THE REQUEST: Extend the forum thread on setting up mdadm software RAID for Kubernetes nodes, which appears ahead of the listing, past its last line.

DOCUMENT:
Just a note on the complications around software raid that I ran into, it was fairly trivial on the newest k8s stretch AMIs. I did run into issues on the jessie images because of a debconf setting calling for UI interaction for post-install hooks which meant mdadm splashed a blue config screen the first time I tried this manually. I was actually unable to successfully change this configuration in bootstrap prior to installing mdadm (although I'm sure I was missing something). Outside of unusual install hooks though, if your node is fully ephemeral and the storage is fully ephemeral, you don't need to consider your reboot configuration settings, which was the only other option that there seemed to be. I think there's obviously testing to be done as to how this would consistently operate on various OS's (I didn't need to solve for ubuntu, coreOS, amazon linux, etc), but the process itself was pretty trivial. I haven't run into any cases where the RAIDing process has failed. I have been using this for about a month and a half now and it really just works.

thejosephstevens on 10 Oct 2018

@thejosephstevens did you try setting DEBIAN_FRONTEND=noninteractive in your test?

I've also had to set UCF_FORCE_CONFFNEW=YES, and at least once had to set a zillion apt-get flags to say really, really, NO REALLY, use non-interactive setup. These were on an Ubuntu base, so YMMV.

apt-get --no-install-recommends --fix-broken --fix-missing --assume-yes --auto-remove --quiet -o DPkg::options::="--force-confdef" -o DPkg::options::="--force-confnew" install ...

SUPPLIED RECORDS:

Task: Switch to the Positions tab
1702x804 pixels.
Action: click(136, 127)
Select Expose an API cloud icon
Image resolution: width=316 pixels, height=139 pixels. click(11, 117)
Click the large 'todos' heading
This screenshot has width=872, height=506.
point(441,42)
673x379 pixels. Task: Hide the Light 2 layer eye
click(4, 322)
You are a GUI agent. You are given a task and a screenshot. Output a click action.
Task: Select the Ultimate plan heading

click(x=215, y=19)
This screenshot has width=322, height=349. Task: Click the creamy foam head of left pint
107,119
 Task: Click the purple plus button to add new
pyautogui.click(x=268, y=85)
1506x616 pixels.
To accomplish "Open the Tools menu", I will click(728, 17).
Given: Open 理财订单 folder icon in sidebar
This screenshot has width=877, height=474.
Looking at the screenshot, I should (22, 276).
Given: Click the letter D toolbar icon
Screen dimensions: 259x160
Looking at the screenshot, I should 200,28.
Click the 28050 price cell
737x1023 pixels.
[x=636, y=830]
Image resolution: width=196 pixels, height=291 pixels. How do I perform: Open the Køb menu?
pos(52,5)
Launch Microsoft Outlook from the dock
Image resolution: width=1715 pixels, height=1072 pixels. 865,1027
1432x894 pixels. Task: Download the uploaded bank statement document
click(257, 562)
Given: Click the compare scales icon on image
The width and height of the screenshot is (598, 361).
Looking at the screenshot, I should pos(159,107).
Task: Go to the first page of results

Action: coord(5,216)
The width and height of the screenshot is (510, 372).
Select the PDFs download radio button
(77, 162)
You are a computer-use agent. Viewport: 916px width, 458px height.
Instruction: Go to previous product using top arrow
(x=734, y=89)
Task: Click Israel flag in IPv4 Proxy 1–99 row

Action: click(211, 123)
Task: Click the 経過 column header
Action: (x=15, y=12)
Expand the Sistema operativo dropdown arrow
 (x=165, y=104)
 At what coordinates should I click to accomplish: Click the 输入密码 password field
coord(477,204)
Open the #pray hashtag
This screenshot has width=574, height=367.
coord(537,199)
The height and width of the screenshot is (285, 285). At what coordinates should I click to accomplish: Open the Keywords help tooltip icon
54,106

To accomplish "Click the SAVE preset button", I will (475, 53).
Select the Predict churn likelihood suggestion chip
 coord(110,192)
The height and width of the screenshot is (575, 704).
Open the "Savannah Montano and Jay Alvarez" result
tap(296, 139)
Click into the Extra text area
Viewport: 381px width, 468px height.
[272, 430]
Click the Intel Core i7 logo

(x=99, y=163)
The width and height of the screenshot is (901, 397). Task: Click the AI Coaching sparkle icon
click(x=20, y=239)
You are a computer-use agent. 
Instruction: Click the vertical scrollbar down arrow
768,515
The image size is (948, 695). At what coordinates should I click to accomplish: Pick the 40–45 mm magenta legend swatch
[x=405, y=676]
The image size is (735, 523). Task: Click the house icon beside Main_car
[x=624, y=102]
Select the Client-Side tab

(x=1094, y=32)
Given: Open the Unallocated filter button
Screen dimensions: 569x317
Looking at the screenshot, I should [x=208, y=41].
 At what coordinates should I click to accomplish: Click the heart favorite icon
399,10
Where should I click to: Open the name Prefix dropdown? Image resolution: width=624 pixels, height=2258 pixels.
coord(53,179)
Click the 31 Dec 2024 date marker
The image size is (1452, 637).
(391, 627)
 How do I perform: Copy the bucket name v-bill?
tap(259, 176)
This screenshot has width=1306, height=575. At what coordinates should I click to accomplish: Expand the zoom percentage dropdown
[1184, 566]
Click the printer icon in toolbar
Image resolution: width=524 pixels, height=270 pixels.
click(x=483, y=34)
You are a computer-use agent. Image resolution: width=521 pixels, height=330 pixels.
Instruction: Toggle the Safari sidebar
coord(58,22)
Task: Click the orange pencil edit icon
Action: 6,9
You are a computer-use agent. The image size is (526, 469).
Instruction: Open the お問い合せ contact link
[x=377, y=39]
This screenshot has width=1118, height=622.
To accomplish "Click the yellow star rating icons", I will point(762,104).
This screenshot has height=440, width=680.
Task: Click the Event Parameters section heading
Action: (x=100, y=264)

RESULT:
007 on 21 Nov 2018

Yeah, tried that to no success. It ended up being a non-issue though once I moved to the most recent kops-1.10 stretch image (although I normally wouldn't advocate changing AMIs just to get different OS default settings). Caveat to my earlier posts though, software raid in one of my environments started freaking out (I ran into the md127 bug), so I ended up de-RAIDing my worker nodes. Without drilling further into that bug (not a current priority for me), I can't recommend my RAID setup from above. The non-RAIDed local drives are still working great though, and I'd be perfectly happy if kops built support for a mapping of local drives to directory paths and a file-system choice (or just default ext4). I think the main trick there is navigating the bootstrap priority so you don't get any races and blow out system data anywhere.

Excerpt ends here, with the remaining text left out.